To determine the optimal number of clusters, we have to select the value of k at the “elbow” ie the point after which the distortion/inertia start decreasing in a linear fashion.

In this case, we select K = 4

In [None]:
kmeans = KMeans(n_clusters=4)
model = kmeans.fit(cust)

In [None]:
pred = model.labels_
cust['Cluster'] = pred
cust.head()

In [None]:
plt.figure(figsize=(10,6))

sns.scatterplot(data=cust, x="total_trx", y="recent_trx", hue="Cluster")
plt.title('Cluster by Total Transaction and Recencys')
plt.show()

To sum up our cluster, let's make another table to see what majority of the cluster looks like.

In [None]:
customers = cust.groupby('Cluster').mean().reset_index()
customers.sort_values('total_trx')

In [None]:
contribution = cust.groupby('Cluster').total_trx.sum().reset_index()
contribution['Contribution (%)'] = (contribution.total_trx/contribution.total_trx.sum())*100
contribution

From "Customers" & "Contribution" Table, now we can classify our customer based on which cluster they belong. Let's determine what kind of customers is in each cluster.

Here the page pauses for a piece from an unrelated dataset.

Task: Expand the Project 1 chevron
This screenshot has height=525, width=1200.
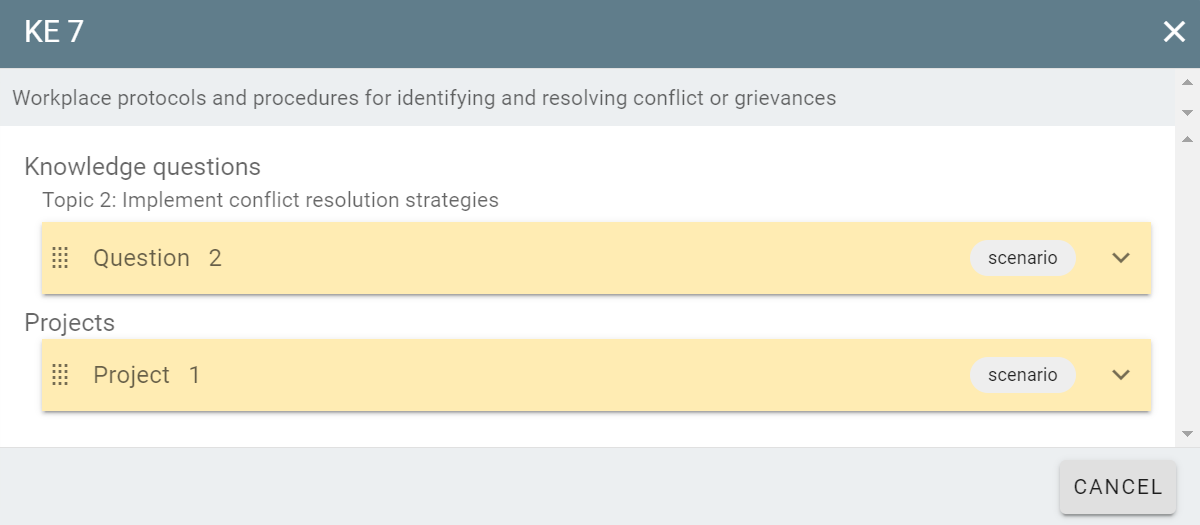Action: (1121, 375)
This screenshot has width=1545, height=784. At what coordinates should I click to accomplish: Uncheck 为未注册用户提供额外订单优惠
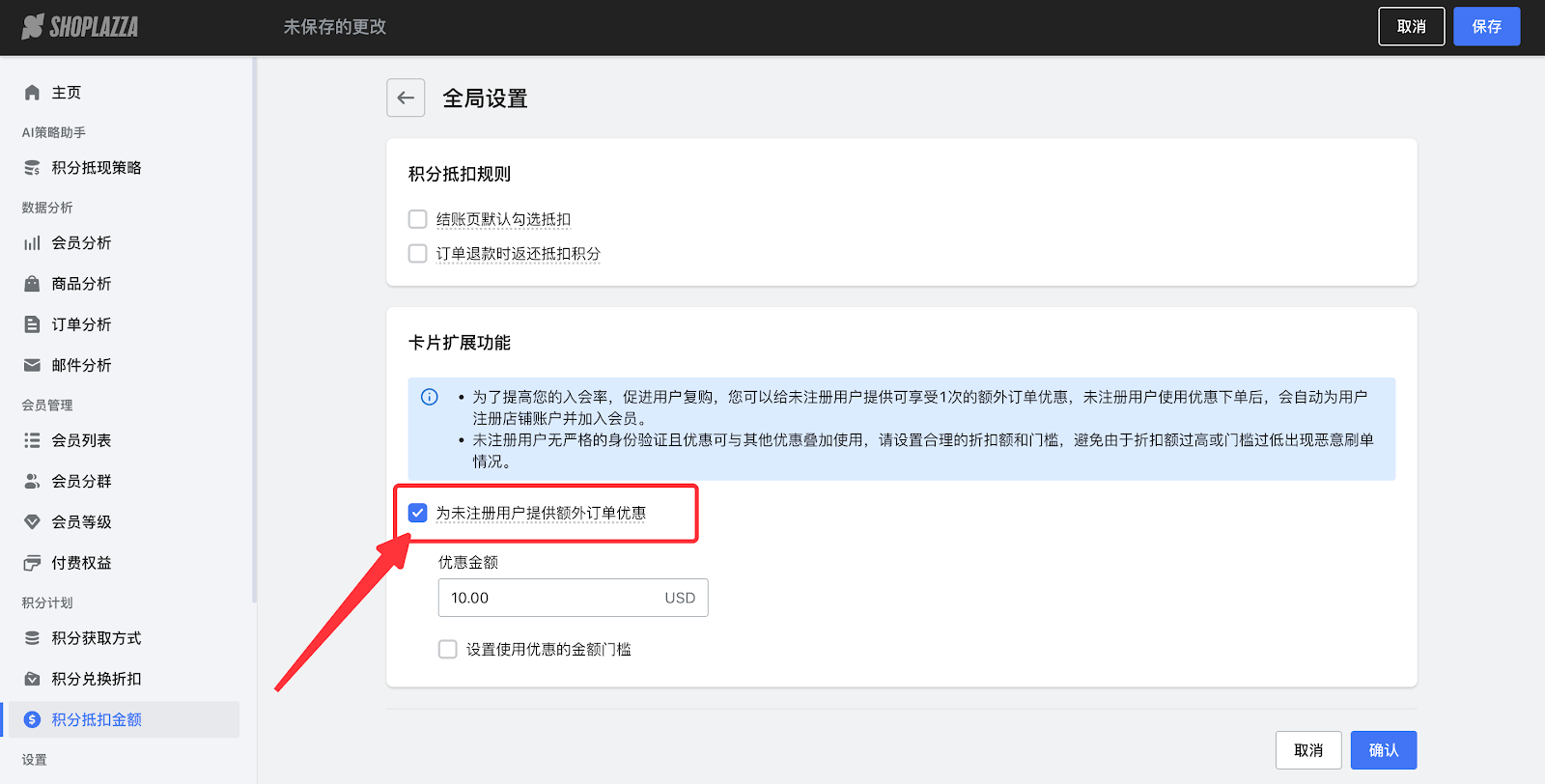pos(418,513)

Cluster 0: Low unique product, low spending, not recent trx, low freq, high contribution --> **Seasonal Customer**

Cluster 1: Low unique product, low spending, not recent trx, low freq, high contribution --> **Seasonal Customer**

Cluster 2: medium unique product, medium spending, recent trx, medium freq, high contribution --> **Loyal Customer**

Cluster 3: high unique product, very high spending, recent trx, high freq, low contribution --> **Dropshipper**


Let's see what our customer distribution looks like

In [None]:
sns.displot(data=cust,x='Cluster')

From the graph we know that most our customer is from cluster 0 and 1

# Conclusion

From our the insight that we got, we know that:
1. Most of our customer are reseller
2. From further classification, we know that our best customers are seasonal customer, and our loyal customer are medium spender reseller
3. Based on this fact, we want to focus our budget to strengthen our business by targeting those kind of customers.


# Proposed Action

**Proposed Idea 1:**

**Idea:** Make a VIP based membership

**Goals:** To reward the customer in cluster 2 with more benefit (discount, free shipping, etc.) so we can keep them, and also become selling point to the customer that outside that cluster

**Proposed Idea 2:**
 
**Idea:** Rollout seasonal promotion like seasonal discount, bundle offers, etc.

**Goals:** To attract more new customer and to keep the loyal one to keep using our service.

**Proposed Idea 3:**

**Idea:** Make a seasonal personalization like seasonal/holiday item category, push notification on trending items, etc.

**Goals:** To help our customer navigate through our website, so the chance of converting is much higher.